The Wisconsin Club for Growth and WMC did not make direct contributions to the campaigns for these justices. Instead, they poured millions into so-called independent issue ads that clearly conveyed messages that supported these campaigns. And in an odd twist, due to lax recusal guidelines—which were adopted at the urging of one of these conservative outfits—these justices on the state's high court are not compelled to sit out a case involving these two groups.

The Wisconsin Club for Growth and WMC are top players in a years-long undertaking by Walker and his allies to create a conservative majority on the Supreme Court that is friendly to conservative policies—an operation that has included spending millions on ads, ending public campaign financing for Supreme Court elections, rewriting the court's ethics guidelines, and amending the state's constitution. This effort has led to one of the most partisan and dysfunctional judicial bodies in the country, a court with liberal and conservative justices who won't appear together in public. And it could well end up benefiting the conservative groups under investigation should the jurists they helped elect rule the probe should stop.

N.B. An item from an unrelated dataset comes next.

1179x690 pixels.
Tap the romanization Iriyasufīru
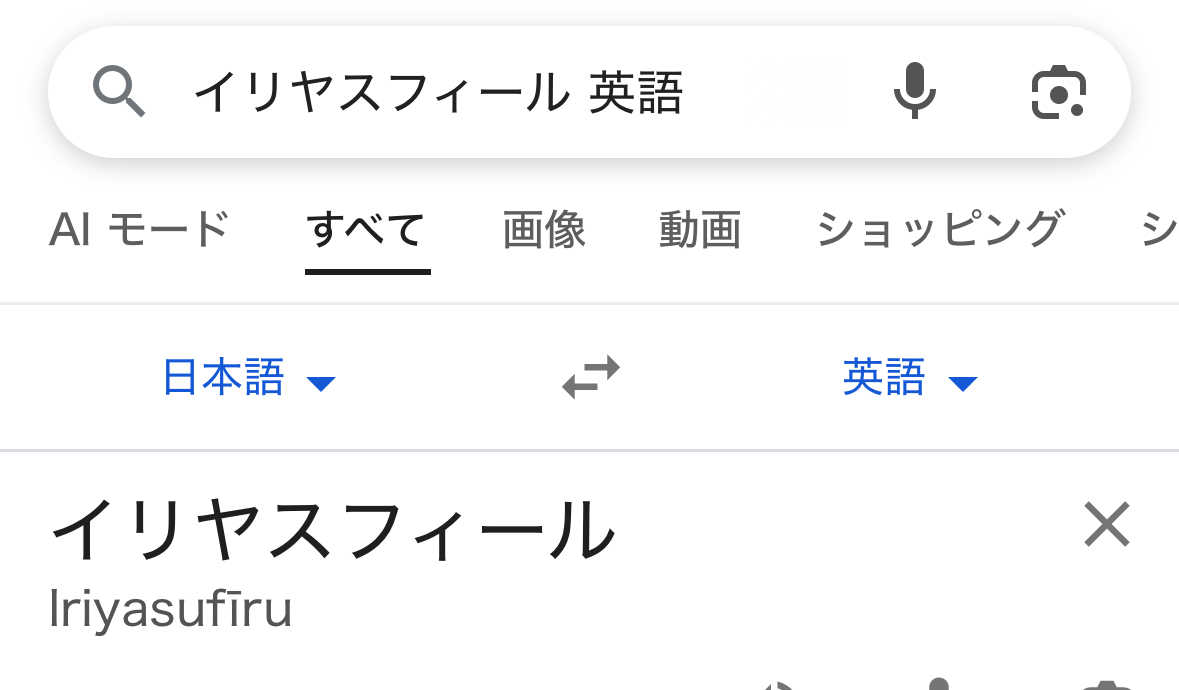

So to summarize, the new conservative chief justice is intentionally blowing up the court, at least three justices aren't speaking to the other ones, Wisconsin Club for Growth and WMC bought themselves a conservative majority, and those bought justices don't have to recuse themselves from proceedings investigating their benefactors.

I might be tempted to ask how it could get worse, but I'm certain it can and will.

*(Capper is laid up with a broken humerus at the moment, so I'm sitting in for him. We all wish him a rapid recovery.)